- ABOUT THIS EXERCISE: From the judgment summary below, list every party named and the role each holds in the case.

In the matter of Australian International Yacht Club Pty Limited

Case

[2021] NSWSC 636

04 June 2021


Supreme Court


New South Wales

Medium Neutral Citation: In the matter of Australian International Yacht Club Pty Limited [2021] NSWSC 636
Hearing dates: 20 – 23 April 2021 (last submissions 21 May 2021)
Decision date: 04 June 2021
Jurisdiction:Equity - Corporations List
Before: Black J
Decision:

Judgment for the Fourth Defendant against First, Second and Third Defendants. First Defendant removed as director of Fourth Defendant. First Defendant to transfer shares in Fourth Defendant to First Plaintiff. First, Second and Third Defendants to pay 50% of the Plaintiffs’ costs.

Catchwords:

CIVIL PROCEDURE — Stay of proceedings — Pending appeal — Whether reasons to grant stay of proceedings.

COSTS — Party/Party — Exceptions to general rule that costs follow the event — Offers of compromise.

COSTS — Party/Party — Exceptions to general rule that costs follow the event —Calderbank offers — Whether unreasonable not to have accepted Calderbank offer.

Cases Cited:

- Alexander v Cambridge Credit Corp Ltd (1985) 2 NSWLR 685

- Aquaqueen International Pty Ltd v Titan National Pty Ltd [2015] NSWCA 9

- Calderbank v Calderbank [1975] 3 All ER 333

- Jojeni Investments Pty Ltd v Mosman Municipal Council (No 2) [2015] NSWCA 208

- Kalifair Pty Ltd v Digi-Tech (Australia) Ltd (2002) 55 NSWLR 737; [2002] NSWCA 383

- Maitland Hospital v Fisher(No 2) (1992) 27 NSWLR 721

- Miwa Pty Ltd v Siantan Properties Pte Ltd (No 2) [2011] NSWCA 344

- NSW Bar Association v Stevens [2003] NSWCA 95

- Nu Line Construction Group Pty Ltd v Fowler (aka Grippaudo) [2012] NSWSC 816

- Re Alsafe Security Products Pty Ltd atf Alsafe Trust (in liq) [2016] NSWSC 575

- United Muslims New South Wales Inc v Australian Federation of Islamic Councils [2021] NSWSC 421

Category:Costs
Parties: Hui Lin and Xiaonan Su (Plaintiffs)
Jason Zong (First Defendant)
Zhenhua Tang (Second Defendant)
J & G Holding Group Pty Ltd (Third Defendant)
Australian International Yacht Club Pty Ltd (Fourth Defendant)
Representation:

Counsel:
Mr G Campbell (Plaintiffs)
Mr M W Young SC (First Defendant)
Mr D Ratnam (Second Defendants)

- INFORMATION:
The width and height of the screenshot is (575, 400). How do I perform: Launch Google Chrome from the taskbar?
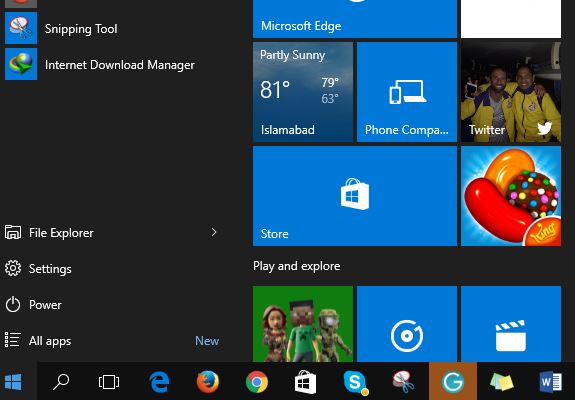[257, 382]
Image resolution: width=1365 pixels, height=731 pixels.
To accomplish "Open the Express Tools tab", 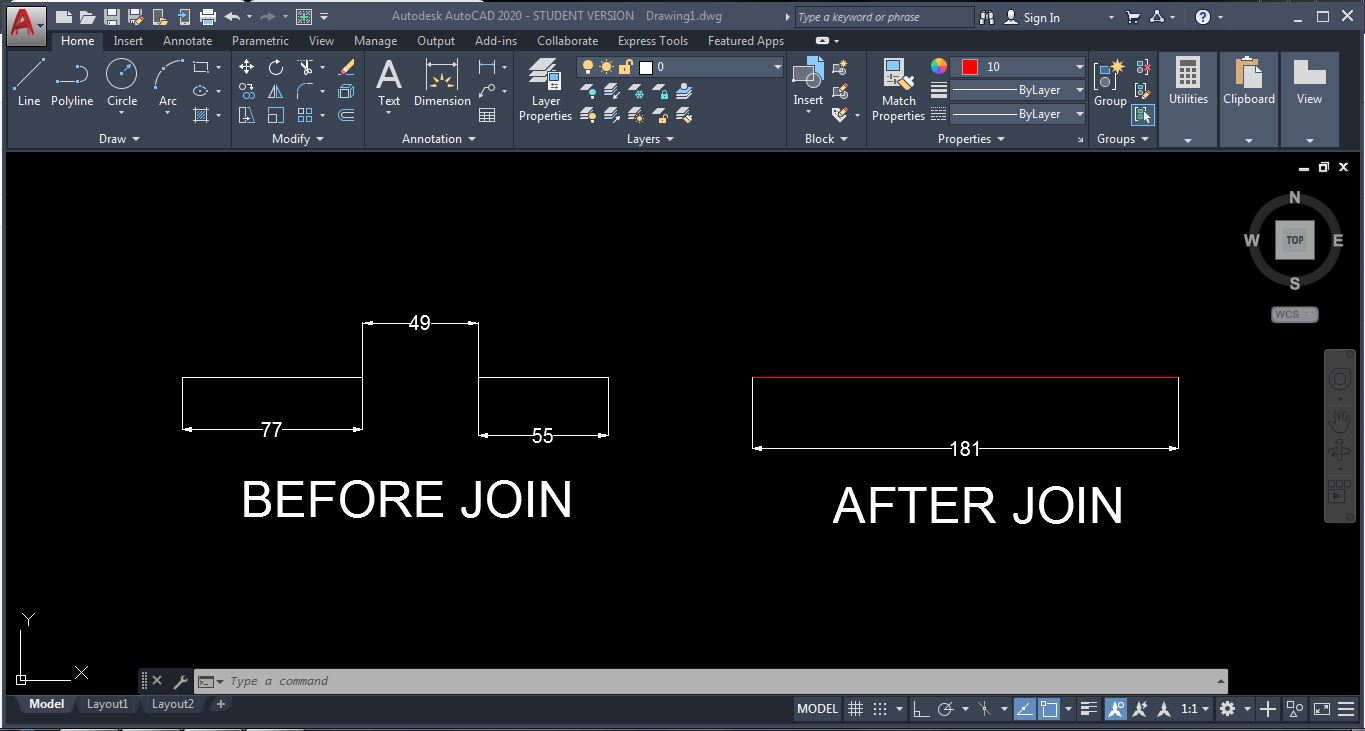I will point(652,41).
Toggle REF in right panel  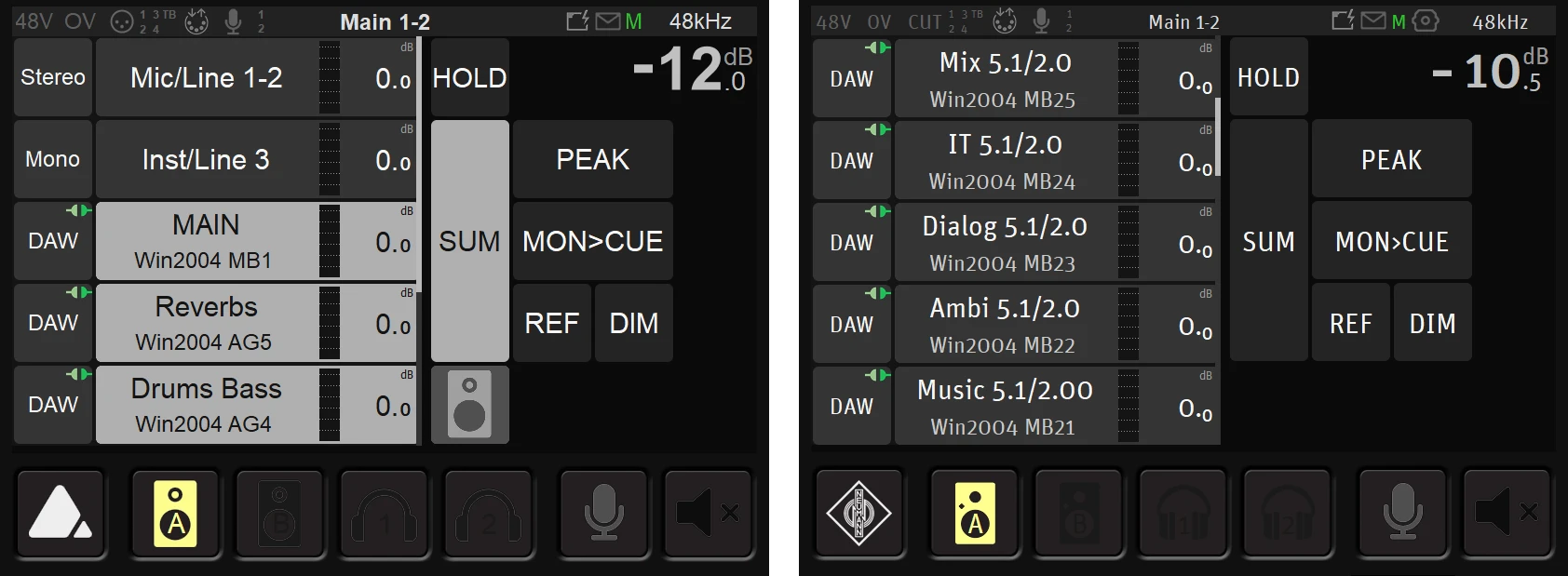[x=1351, y=323]
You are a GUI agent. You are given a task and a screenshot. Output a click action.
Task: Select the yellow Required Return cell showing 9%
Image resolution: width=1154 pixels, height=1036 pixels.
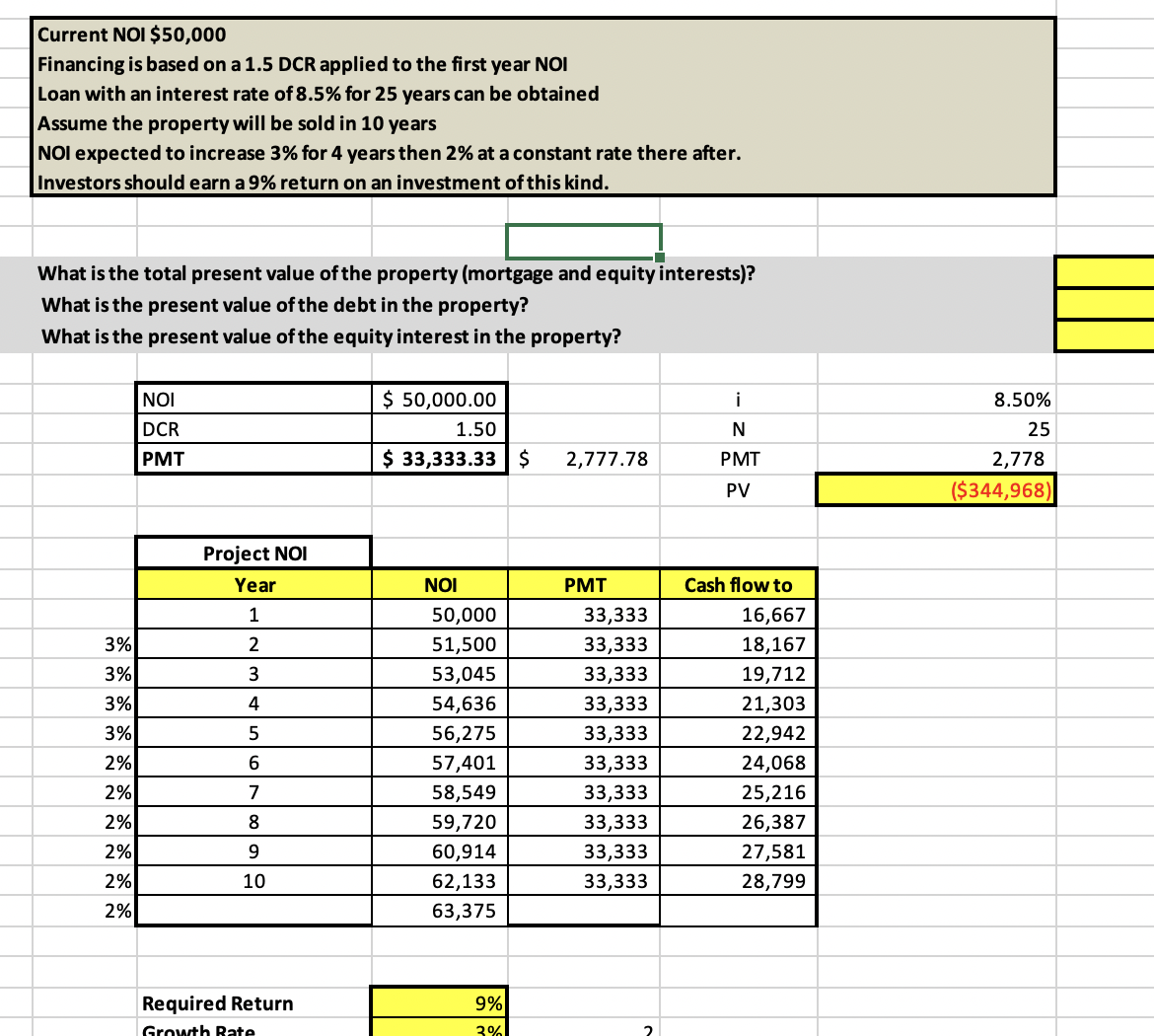439,1002
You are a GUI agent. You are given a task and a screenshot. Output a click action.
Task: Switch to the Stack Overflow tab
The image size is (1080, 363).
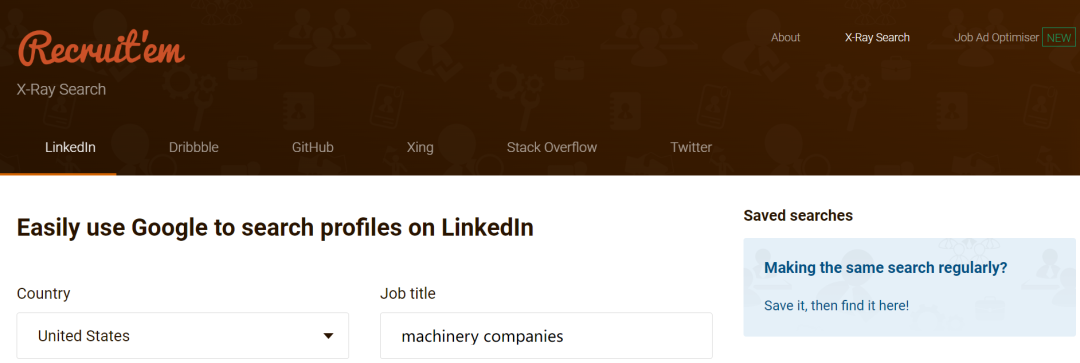coord(552,147)
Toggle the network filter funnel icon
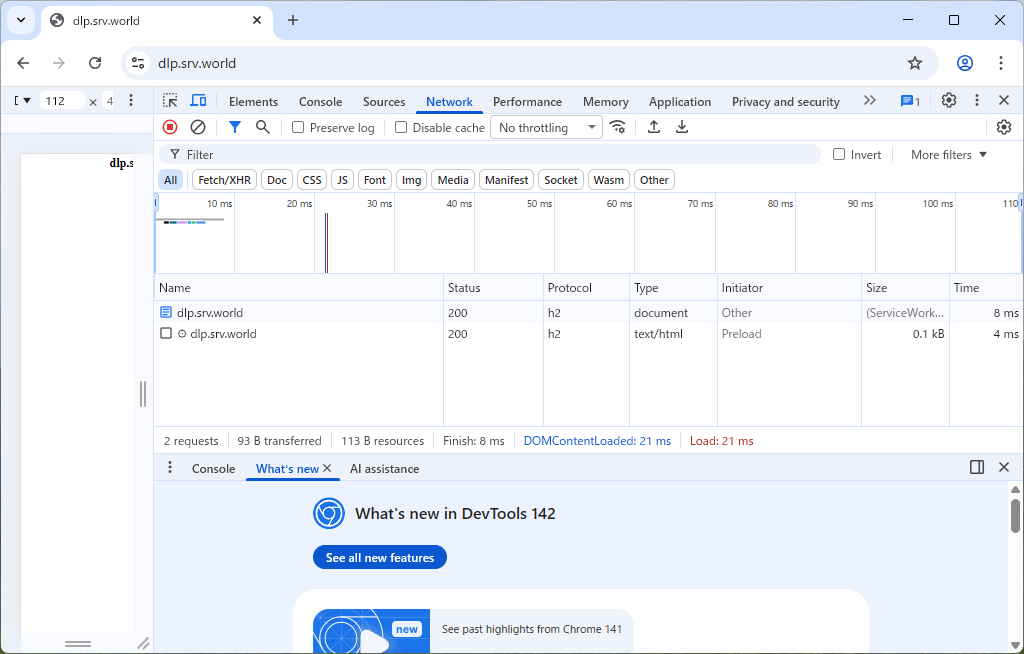This screenshot has width=1024, height=654. tap(234, 127)
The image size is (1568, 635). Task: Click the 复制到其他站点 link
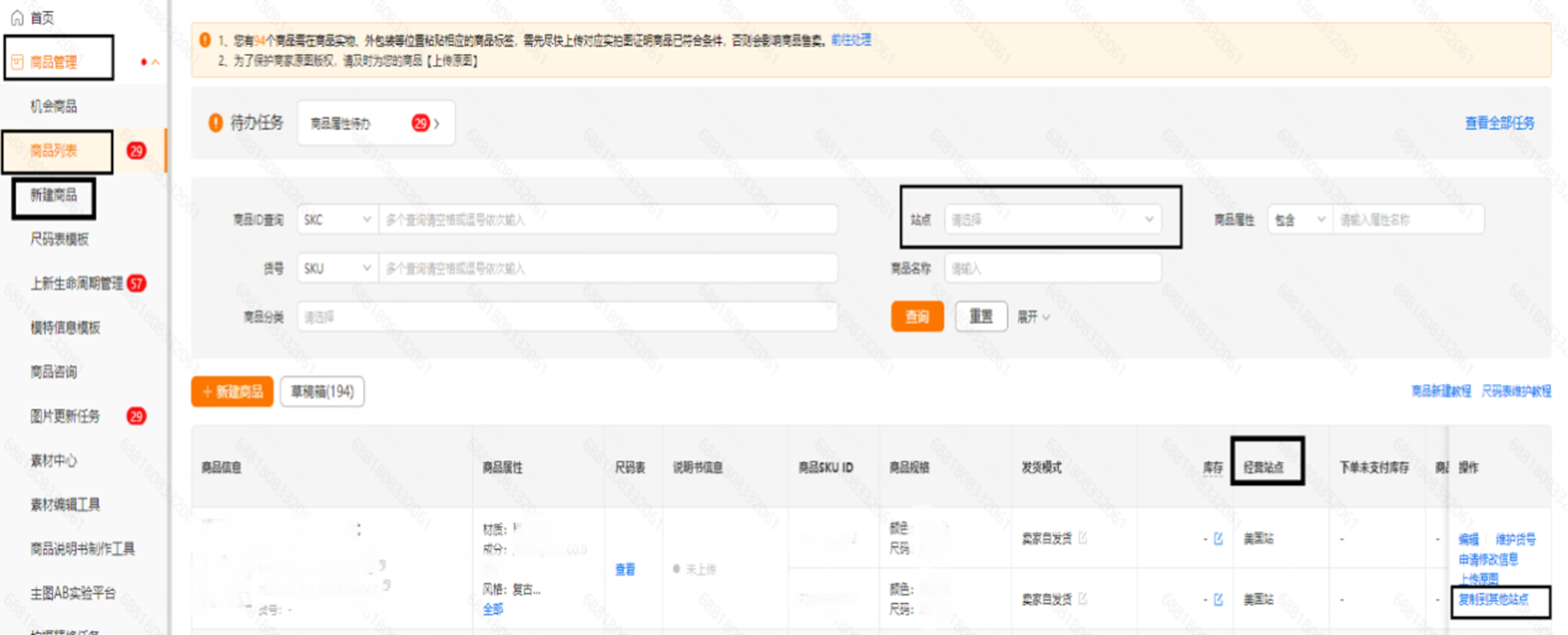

- RESPONSE TO THIS TASK:
- Hui Lin and Xiaonan Su: Plaintiffs
- Jason Zong: First Defendant
- Zhenhua Tang: Second Defendant
- J & G Holding Group Pty Ltd: Third Defendant
- Australian International Yacht Club Pty Ltd: Fourth Defendant